■ USING THE INFORMATION:
• a. Retype the passage on biological control of vegetation, starting with "Biological controlBiological control" and going on through "the natural process.".
• b. Continue the passage on biological control of vegetation from the point where it ends.
---------- EXCERPT PROVIDED ----------
Biological controlBiological control can be effective through the pressure exerted by various animal groups on the vegetation. The following methods can be used (Van Rooyen 2002) : · Browsers: This includes wild browser and domestic ones such as goats. The type of browse must be acceptable for the animal and occur at a suitable height. It has ecological and economic advantages because more of the natural resources are utilised and an income is provided. · Insects: Insect control of especially exotic invaders is a promising approach to plant control. Insects have been used successfully against plants such as the prickly pear, jointed cactus and the Australian species of the genus Acacia. Effective bio control agents cause a gradual thinning of dense stands of invading alien plants, which allows the natural vegetation to return as part of the natural process.
---------- EXERCISE DATA ----------
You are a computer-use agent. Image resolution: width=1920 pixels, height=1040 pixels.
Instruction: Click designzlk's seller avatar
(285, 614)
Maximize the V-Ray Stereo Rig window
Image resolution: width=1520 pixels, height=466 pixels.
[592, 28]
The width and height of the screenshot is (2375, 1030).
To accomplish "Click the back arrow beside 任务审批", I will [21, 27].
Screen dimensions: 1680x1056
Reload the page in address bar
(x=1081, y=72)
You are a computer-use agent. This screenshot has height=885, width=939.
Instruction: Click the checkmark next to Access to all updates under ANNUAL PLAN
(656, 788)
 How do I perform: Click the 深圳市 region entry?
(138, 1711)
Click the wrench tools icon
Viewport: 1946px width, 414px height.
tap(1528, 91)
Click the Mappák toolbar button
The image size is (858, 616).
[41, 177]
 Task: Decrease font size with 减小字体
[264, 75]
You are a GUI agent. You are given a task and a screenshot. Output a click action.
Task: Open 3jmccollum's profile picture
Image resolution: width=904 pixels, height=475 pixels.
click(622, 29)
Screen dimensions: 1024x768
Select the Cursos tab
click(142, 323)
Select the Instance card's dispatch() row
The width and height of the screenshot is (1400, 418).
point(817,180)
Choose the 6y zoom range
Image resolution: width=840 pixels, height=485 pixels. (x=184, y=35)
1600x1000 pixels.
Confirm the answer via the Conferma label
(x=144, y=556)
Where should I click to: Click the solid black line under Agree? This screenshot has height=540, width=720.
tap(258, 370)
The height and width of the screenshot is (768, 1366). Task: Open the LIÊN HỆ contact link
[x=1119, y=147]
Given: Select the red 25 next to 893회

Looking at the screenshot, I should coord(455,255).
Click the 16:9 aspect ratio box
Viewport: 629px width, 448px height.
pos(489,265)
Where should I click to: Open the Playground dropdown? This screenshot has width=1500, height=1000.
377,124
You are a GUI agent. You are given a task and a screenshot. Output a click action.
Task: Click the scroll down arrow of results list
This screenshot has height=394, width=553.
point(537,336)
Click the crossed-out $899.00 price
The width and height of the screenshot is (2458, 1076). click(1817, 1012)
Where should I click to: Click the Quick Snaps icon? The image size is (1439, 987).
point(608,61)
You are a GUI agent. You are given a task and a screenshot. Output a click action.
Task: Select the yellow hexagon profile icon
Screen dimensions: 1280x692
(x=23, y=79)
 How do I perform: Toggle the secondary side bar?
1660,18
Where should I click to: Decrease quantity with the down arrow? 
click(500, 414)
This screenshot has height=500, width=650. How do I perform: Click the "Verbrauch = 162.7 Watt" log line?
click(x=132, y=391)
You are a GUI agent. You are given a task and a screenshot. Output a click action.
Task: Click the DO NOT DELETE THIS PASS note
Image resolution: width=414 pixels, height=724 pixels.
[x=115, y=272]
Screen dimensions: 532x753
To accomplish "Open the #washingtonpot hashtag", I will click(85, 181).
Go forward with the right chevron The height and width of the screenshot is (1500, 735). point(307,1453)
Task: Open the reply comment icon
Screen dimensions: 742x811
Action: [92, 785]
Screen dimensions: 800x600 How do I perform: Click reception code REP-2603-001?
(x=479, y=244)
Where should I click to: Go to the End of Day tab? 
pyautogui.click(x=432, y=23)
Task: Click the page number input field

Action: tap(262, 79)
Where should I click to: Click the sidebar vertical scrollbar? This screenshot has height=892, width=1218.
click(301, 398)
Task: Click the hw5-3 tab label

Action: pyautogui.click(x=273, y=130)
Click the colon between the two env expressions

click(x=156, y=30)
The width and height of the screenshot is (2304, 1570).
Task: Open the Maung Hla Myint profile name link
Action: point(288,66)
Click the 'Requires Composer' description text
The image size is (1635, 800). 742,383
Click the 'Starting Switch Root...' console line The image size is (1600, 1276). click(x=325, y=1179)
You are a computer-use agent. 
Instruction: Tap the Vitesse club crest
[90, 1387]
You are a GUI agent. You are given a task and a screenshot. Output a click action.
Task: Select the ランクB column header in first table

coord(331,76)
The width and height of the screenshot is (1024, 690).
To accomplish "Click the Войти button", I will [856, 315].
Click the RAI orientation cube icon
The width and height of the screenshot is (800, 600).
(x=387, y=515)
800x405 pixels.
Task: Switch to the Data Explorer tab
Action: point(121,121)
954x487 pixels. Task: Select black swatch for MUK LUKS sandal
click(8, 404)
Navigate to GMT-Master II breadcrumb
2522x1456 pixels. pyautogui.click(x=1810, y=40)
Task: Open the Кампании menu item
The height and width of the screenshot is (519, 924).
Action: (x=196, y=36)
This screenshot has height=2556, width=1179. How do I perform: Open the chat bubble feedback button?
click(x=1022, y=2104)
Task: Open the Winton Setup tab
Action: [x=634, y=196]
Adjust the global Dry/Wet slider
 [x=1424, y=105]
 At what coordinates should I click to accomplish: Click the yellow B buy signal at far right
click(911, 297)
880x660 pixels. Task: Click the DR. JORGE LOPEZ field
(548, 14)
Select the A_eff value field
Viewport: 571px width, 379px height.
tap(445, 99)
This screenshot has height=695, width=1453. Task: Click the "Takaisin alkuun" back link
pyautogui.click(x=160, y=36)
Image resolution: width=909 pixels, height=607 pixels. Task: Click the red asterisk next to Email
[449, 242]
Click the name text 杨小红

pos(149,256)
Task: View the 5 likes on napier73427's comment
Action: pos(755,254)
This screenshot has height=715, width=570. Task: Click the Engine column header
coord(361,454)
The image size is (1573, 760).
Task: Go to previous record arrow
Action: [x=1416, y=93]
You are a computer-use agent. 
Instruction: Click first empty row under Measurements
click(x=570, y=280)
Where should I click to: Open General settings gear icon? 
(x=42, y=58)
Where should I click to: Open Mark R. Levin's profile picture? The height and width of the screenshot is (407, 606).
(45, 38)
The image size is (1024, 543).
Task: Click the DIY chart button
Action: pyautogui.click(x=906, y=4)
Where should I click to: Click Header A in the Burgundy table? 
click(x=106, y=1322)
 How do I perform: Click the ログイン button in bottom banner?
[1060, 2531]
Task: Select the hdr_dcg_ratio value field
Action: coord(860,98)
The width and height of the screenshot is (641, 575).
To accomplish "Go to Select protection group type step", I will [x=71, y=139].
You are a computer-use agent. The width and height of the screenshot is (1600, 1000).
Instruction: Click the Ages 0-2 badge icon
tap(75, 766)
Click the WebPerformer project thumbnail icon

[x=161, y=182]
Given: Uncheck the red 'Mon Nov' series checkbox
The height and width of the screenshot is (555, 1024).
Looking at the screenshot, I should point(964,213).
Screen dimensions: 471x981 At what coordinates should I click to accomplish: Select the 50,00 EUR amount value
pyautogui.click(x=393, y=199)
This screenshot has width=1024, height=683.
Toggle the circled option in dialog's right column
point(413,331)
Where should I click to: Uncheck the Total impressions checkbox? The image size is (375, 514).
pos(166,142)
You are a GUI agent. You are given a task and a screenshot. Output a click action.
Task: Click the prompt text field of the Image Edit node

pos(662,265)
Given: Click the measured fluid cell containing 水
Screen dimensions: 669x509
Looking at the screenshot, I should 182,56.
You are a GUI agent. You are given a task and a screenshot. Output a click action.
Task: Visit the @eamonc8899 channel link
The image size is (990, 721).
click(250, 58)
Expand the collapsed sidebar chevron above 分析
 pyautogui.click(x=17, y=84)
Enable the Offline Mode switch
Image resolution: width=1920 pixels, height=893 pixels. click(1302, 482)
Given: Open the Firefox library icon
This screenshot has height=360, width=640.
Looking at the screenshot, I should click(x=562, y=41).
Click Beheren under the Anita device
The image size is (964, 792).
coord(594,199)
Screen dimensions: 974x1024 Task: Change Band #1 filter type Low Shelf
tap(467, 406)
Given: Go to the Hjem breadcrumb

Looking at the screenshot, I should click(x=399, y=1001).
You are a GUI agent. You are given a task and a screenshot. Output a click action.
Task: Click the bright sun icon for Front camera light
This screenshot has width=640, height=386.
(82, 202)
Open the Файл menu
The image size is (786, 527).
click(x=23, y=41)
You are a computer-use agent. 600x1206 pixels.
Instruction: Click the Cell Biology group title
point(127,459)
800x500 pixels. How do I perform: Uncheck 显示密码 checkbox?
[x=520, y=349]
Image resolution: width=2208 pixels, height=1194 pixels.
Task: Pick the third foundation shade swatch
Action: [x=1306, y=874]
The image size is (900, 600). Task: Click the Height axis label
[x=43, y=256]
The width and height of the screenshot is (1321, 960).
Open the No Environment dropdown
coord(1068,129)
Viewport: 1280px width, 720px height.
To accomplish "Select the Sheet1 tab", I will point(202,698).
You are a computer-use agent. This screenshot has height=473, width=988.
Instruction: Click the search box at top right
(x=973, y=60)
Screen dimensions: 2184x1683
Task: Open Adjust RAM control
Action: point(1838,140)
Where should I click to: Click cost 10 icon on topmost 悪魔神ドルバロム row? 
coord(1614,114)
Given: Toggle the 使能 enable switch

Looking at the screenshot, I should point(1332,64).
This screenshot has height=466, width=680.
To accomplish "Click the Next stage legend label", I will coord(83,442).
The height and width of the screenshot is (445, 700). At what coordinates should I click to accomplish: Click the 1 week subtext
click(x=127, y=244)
----------
■ LIST OF ANSWERS:
• a.
Biological controlBiological control can be effective through the pressure exerted by various animal groups on the vegetation. The following methods can be used (Van Rooyen 2002) : · Browsers: This includes wild browser and domestic ones such as goats. The type of browse must be acceptable for the animal and occur at a suitable height. It has ecological and economic advantages because more of the natural resources are utilised and an income is provided. · Insects: Insect control of especially exotic invaders is a promising approach to plant control. Insects have been used successfully against plants such as the prickly pear, jointed cactus and the Australian species of the genus Acacia. Effective bio control agents cause a gradual thinning of dense stands of invading alien plants, which allows the natural vegetation to return as part of the natural process.

• b.
RECOMMENDATIONS FOR HIGHLANDS WILDERNIS GAME RANCH
Management units 1, 2, 3, 4, and 5 have a trees density of 764, 1183, 1237, 1195, and 995 per ha, respectively. The potential for bush encroachment in management unit 3 is high, especially in the mountainous areas. The mountain areas need to be managed carefully in order to prevent bush encroachment. The average density in management unit 3 is high with 1237 trees density per hectare. This area should be monitored by fixed-point photography in order to establish whether tree density is increasing over time. Management unit 3 is characterised by vast tree species of red bush willow Combretum apicutatum, velvet bush willow Combretum molle and common hook-thorn Acacia caffra. Even though red bush willow Combretum apicutatum and velvet bush willow Combretum molle are good fodder species for most game species, bush encroachment is detrimental to the ecosystem. A secondary effect of encroached areas could be soil erosion, especially encroached areas along drainage lines and against the slopes, since these areas soil surface is bare with no vegetation to stabilise the soil.